:: DOCUMENT EXCERPT ::
((

1DOS caught the attention of PhD psychologist Jonathan Fraser-Lindsay. Here is what he had to say about the team:
One thing that I’ve always noticed about people is how much we want to do things for ourselves. Feel good about our own accomplishments. Find confidence in our own skills. Know that if we do it, it’ll be done right. Maybe it’s the “pick myself up by the bootstraps” American thinking. Or maybe it’s something good and healthy inside that knows we are each capable. We can each contribute something unique to the world.
I love this about humans. But I often encounter a danger in it. People push away help as a sign of weakness. They step out of community for fear of not being enough. We make demands of ourselves that we would never make of someone else, especially those we love.
People bring a lot of these concerns to me when they struggle, be it with mental wellness, physical health, or when healing from sickness or injury. They criticize themselves and make every effort harder just because they demand they never fail. Or, sometimes, believe all they can do is fail.
At the same time, people often talk to me about special people in their lives: maybe a coach or a spiritual adviser or even a counselor they trusted. These people often see something in themselves that they can’t see. Maybe that trusted someone sees power or energy or skill that I can’t see in myself. Maybe they can gently let me know that my struggle is real; that I’m not just complaining and weak. Maybe they show me a path I didn’t realize I could take.
Most of us seem to have this story, but sadly it’s a lot more common to hear about all the people and programs and well-meaning strangers that just tell you what you need and they never even met you. Reminds me of the doctors who pop into the exam room for five minutes, reach the nurses notes and pronounce the miracle cure. Or the counselors who listen for twenty minutes and then expound upon the thing that’s gonna make you what they assume you want to be. Or the fitness instructors who hand you a four-week plan cause, hey, isn’t every human body the same?
Just as it is beautiful to see each human give of their uniqueness to each other, it is beautiful to see such gifts received. And we all need to receive the gifts of others, be in through insight or encouragement or understanding and acceptance. Really, the human species is built to be a collective, interactive whole. Demanding we “bootstrap” through our struggles was really never the point of humanity. I’ll help you; you’ll help me. Skyscrapers cannot be built by a single person. And aren’t we each so much, much more?
As a psychologist, I have been thrilled and excited to see the kind of work and support 1DOS offers to its community, be it one-on-one encouragement, plans and ideas to get us out of the stuck point we’re in right now, or connecting us to a community that can be with us exactly where we are without demanding we be something we aren’t—whether that’s more fit or less. I endorse the approach of 1DOS both personally and professionally; it’s exactly the sort of thing I see succeed time and time again be it the problem of fitness or mental health or even overcoming financial and social problems. This stuff works, all you have to do is be willing to be part of it.
Oh, and you can be sure my opinion isn’t just based on my personal experience. Studies going back decades (but also as recent at 2017) consistently report higher levels of motivation for individuals emotionally connected to those who support their activities, especially when intrinsic motivation is struggling (in other words, people stay motivated longer when supported by friends and family, especially when they start wanting to give up). And studies are consistent that being emotionally connected to someone who supports you is key, whether that’s a parent, extended family, or dear friends. Same is true, even when money is exchanged. Counselors, for instance, who fail to emotionally connect with their clients help very few people even if using the best modern techniques. And doctors who stay long enough to listen and empathize instead of running in and out of the exam room have a lot more healthy patients. You might have noticed a little of that yourself.
So, for that reason (and lots of additional scientifically validated ones), I’d like to one more time endorse 1DOS, its mission, and its approach to helping you find the lifestyle you need at your pace. Sometimes they’re going to tell you to push a little further. Sometimes they’ll let you know they understand just how hard it really is. And it’ll be because they’re paying attention to YOU, not just expecting you to be another generic human.

))

:: SOURCE DATA ::
((

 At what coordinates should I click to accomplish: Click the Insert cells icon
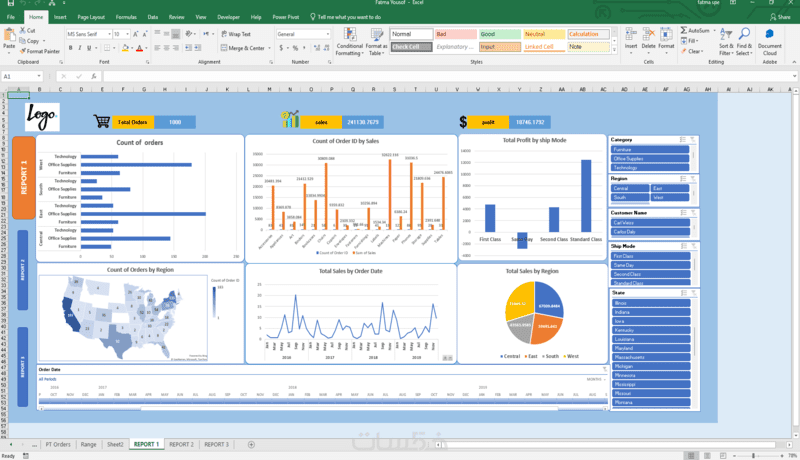(631, 35)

))

:: ASSIGNED TASK 1 ::
From the psychologist's endorsement of 1DOS, copy the passage that begins at the words "1DOS caught the" and stops after the words "to the world.".
:: ASSIGNED TASK 2 ::
Turn the paragraph of the psychologist's endorsement of 1DOS that opens with "I love this about humans" into a brief list of its main points.

:: EXERCISE SOLUTION 1 ::
1DOS caught the attention of PhD psychologist Jonathan Fraser-Lindsay. Here is what he had to say about the team:
One thing that I’ve always noticed about people is how much we want to do things for ourselves. Feel good about our own accomplishments. Find confidence in our own skills. Know that if we do it, it’ll be done right. Maybe it’s the “pick myself up by the bootstraps” American thinking. Or maybe it’s something good and healthy inside that knows we are each capable. We can each contribute something unique to the world.

:: EXERCISE SOLUTION 2 ::
- The writer loves the human wish to do things for oneself but often sees a danger in it.
- People push away help as a sign of weakness.
- They step out of community for fear of not being enough.
- They demand things of themselves that they would never demand of others, especially those they love.